- First appearance: "Death Has a Shadow" (1999)
- Created by: Seth MacFarlane
- Designed by: Seth MacFarlane
- Voiced by: Alex Borstein

In-universe information
- Full name: Lois Patrice Griffin (née Pewterschmidt)
- Gender: Female
- Occupation: Housewife; Piano Instructor; Flight Attendant; Model; Former Mayor; Journalist; Boxer; Retail Worker;
- Family: Carter Pewterschmidt (father); Barbara Pewterschmidt (mother); Patrick Pewterschmidt (brother); Carol Pewterschmidt (sister); Tatum Pewterschmidt (adoptive sister);
- Spouse: Peter Griffin
- Children: Meg Griffin (daughter); Chris Griffin (son); Stewie Griffin (son);
- Relatives: Marguerite Pewterschmidt (great-aunt; deceased); Lillian (great-aunt); Jerry Pewderschmidt (uncle); Boston Stewie (son via Lois’s egg donation);
- Home: Quahog, Rhode Island
- Nationality: American
- Age: 43

Mayor of Quahog (Temporarily)
- In office May 13, 2007 – May 27, 2007
- Preceded by: Adam West
- Succeeded by: Adam West

= Lois Griffin =

Fictional character from the Family Guy franchise

Lois Patrice Griffin ( Pewterschmidt) is a fictional character from the American animated television series Family Guy.
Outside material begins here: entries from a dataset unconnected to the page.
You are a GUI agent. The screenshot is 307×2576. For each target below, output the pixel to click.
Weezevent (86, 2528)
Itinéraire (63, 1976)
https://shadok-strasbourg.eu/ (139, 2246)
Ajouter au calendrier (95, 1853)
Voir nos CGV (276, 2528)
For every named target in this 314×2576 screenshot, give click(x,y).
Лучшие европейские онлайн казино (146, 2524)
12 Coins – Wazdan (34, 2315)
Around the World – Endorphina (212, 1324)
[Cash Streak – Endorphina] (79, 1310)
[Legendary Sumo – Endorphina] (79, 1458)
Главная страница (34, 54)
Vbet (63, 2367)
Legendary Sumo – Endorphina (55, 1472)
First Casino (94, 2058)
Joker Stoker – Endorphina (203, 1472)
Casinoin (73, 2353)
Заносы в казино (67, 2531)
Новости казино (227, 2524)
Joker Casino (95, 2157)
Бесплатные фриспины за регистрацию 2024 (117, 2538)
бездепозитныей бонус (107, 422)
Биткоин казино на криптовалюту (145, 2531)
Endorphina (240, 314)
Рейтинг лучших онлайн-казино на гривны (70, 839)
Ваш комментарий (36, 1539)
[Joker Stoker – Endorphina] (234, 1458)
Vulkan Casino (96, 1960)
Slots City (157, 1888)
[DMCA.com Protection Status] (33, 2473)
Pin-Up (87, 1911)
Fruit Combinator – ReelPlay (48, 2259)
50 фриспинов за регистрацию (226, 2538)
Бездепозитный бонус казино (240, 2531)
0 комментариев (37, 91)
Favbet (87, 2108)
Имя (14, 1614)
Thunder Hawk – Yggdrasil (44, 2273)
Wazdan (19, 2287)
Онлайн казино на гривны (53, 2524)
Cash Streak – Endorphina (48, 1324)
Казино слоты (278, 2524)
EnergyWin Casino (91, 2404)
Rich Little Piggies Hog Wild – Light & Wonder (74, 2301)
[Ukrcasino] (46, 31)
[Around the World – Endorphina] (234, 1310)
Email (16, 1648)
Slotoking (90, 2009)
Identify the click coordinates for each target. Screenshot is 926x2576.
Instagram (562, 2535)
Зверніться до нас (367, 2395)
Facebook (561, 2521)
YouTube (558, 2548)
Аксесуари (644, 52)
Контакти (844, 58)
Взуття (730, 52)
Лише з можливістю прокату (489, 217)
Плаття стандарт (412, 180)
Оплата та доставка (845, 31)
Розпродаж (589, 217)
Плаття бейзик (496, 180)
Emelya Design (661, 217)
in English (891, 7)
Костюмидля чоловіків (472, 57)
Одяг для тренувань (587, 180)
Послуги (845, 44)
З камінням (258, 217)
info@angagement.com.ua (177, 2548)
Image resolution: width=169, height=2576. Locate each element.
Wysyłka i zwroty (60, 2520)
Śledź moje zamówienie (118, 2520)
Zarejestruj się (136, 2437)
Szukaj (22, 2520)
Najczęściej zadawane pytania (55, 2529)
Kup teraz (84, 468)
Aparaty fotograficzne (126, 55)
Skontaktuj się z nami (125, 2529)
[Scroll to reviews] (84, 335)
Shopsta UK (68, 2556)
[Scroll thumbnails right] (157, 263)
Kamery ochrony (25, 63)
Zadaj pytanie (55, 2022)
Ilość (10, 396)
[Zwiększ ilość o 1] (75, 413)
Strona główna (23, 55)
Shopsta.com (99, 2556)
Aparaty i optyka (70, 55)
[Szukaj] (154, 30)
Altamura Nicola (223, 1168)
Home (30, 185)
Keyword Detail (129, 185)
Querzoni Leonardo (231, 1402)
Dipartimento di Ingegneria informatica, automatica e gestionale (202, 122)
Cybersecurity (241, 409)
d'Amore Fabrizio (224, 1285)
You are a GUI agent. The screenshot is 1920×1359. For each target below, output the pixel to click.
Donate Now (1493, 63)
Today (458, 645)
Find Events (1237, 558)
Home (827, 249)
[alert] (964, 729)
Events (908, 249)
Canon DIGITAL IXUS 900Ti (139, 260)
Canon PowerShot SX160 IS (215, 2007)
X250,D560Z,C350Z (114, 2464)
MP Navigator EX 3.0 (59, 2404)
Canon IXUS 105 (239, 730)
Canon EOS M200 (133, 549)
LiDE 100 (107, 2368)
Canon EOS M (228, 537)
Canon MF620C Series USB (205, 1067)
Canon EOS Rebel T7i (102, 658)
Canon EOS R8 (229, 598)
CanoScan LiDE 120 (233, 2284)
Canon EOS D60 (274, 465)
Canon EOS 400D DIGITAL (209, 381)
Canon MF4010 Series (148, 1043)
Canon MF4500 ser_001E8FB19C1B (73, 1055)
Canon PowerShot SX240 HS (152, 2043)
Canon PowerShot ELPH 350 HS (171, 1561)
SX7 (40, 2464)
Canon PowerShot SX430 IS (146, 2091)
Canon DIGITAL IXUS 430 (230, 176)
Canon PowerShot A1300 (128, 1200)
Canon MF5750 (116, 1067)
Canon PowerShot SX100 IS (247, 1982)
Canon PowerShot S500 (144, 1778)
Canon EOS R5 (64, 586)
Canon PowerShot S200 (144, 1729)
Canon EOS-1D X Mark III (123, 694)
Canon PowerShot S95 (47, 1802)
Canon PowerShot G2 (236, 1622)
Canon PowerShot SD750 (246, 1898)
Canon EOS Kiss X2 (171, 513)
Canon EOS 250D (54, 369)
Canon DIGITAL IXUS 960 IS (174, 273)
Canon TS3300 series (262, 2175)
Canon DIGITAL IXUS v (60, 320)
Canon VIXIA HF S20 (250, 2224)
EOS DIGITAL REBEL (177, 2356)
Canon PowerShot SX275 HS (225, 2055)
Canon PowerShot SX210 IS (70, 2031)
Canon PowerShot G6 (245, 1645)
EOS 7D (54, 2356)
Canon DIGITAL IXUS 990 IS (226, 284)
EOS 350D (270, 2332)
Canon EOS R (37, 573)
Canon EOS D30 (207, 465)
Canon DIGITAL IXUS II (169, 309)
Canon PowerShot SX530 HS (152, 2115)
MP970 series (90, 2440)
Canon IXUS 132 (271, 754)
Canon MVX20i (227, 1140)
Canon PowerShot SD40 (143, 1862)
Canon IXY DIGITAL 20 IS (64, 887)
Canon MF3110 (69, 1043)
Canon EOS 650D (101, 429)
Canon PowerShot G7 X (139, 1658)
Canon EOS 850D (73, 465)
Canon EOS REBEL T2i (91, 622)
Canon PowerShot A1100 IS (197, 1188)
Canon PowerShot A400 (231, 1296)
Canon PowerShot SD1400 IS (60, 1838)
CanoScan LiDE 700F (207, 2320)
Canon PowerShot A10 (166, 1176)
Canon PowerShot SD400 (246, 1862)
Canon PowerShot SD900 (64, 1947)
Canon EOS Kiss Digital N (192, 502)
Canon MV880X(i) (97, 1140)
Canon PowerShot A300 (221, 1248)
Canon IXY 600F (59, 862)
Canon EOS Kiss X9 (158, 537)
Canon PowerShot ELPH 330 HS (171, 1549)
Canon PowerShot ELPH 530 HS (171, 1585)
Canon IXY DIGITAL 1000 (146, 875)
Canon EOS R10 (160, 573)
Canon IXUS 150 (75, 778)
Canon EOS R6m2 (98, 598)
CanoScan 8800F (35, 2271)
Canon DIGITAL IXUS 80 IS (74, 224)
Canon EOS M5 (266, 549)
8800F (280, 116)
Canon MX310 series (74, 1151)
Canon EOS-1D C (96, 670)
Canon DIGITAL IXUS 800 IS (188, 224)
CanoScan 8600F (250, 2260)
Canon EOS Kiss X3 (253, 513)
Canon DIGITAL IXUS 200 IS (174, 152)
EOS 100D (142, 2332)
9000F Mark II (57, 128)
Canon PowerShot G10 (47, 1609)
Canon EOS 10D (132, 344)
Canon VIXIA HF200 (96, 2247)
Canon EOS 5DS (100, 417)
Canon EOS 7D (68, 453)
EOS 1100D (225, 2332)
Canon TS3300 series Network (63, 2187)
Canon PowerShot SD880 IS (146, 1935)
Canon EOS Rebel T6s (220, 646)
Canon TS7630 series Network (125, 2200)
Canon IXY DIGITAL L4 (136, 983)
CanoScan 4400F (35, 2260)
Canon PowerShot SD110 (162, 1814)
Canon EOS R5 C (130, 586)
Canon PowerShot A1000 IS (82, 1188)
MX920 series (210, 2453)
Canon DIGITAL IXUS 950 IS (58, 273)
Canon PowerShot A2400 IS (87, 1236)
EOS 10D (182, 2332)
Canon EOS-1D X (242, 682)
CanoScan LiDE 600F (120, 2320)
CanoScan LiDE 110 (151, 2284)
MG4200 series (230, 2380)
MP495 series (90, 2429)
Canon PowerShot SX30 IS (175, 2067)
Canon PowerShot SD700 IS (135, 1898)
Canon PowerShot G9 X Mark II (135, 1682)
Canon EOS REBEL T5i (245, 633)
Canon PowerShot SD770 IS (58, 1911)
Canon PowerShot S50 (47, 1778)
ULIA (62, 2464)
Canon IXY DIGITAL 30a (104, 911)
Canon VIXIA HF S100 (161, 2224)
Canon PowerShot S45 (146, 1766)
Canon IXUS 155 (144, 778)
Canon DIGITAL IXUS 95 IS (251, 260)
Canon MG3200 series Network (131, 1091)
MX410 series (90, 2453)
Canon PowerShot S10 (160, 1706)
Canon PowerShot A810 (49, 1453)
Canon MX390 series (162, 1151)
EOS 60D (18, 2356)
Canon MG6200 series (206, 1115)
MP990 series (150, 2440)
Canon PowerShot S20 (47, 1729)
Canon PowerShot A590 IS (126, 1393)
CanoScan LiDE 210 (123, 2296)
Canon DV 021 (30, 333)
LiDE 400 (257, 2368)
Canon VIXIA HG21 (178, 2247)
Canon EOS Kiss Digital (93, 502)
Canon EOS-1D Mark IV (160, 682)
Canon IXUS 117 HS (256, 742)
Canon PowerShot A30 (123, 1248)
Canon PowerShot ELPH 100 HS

She is voiced by Alex Borstein and first appeared in the show's pilot episode, "Death Has a Shadow", on January 31, 1999. Writer Seth MacFarlane created and designed Lois after his 1995 student film, The Life of Larry, was picked up by 20th Century Fox for a series order. Lois is the matriarch of the Griffin family. She and her husband Peter have three children: Meg, Chris, and Stewie.

==Role in Family Guy==
Lois Griffin was born to affluent WASP multibillionaire parents, Carter and Barbara Pewterschmidt. It is revealed in the episode "Family Goy" that her mother is actually a Jewish American Holocaust survivor who concealed her Judaism, and Lois was raised Protestant. Lois and the rest of the Griffins live in the fictional city of Quahog, Rhode Island, which is modeled after Cranston, Rhode Island. Lois speaks with a distinctive nasal New England accent. In the episode "A Lot Going on Upstairs", Lois’s drivers license reveals that her height is . Lois primarily works as a housewife throughout the series, though she did give piano lessons in early episodes. She has also had various jobs in single episodes such as in "FOX-y Lady", where she becomes the new reporter for Fox News Channel; in "It Takes a Village Idiot, and I Married One", Lois is elected the mayor of Quahog; and in "Call Girl" Lois gets a job doing phone sex. In the episode "Take a Letter", Lois works at the Post Office. In the episode "Dammit Janet!" Lois gets a job as a flight attendant. Lois is a championship boxer who retires with an undefeated record of 18–0 in the episode "Baby, You Knock Me Out". Lois is also a Black belt in Tae-Jitsu, which she quickly achieved in the episode "Lethal Weapons". In "The Fat Guy Strangler", Lois is revealed to have a murderous brother.

==Character==
===Creation===
While still in college, Family Guy creator Seth MacFarlane created a cartoon short called The Life of Larry. The short centered around a middle-aged man named Larry and his anthropomorphic dog Steve; other characters are his patient wife Lois and his overweight teenage son Milt. He made a sequel called Larry & Steve, which Cartoon Network broadcast in 1997. In 1999, MacFarlane was working for Hanna-Barbera Studios, writing for shows such as Johnny Bravo, Dexter's Laboratory, and Cow and Chicken. The short caught the eye of 20th Century Fox representatives, who asked him to create a TV series revolving around the characters. MacFarlane was given a US $50,000 budget to develop a pilot for the show, which was about one twentieth of what most pilots cost. MacFarlane claims to have drawn inspiration from several sitcoms, including The Simpsons and All in the Family. Several premises were also carried over from several 1980s Saturday morning cartoons he watched as a child, namely The Fonz and the Happy Days Gang, and Rubik, the Amazing Cube.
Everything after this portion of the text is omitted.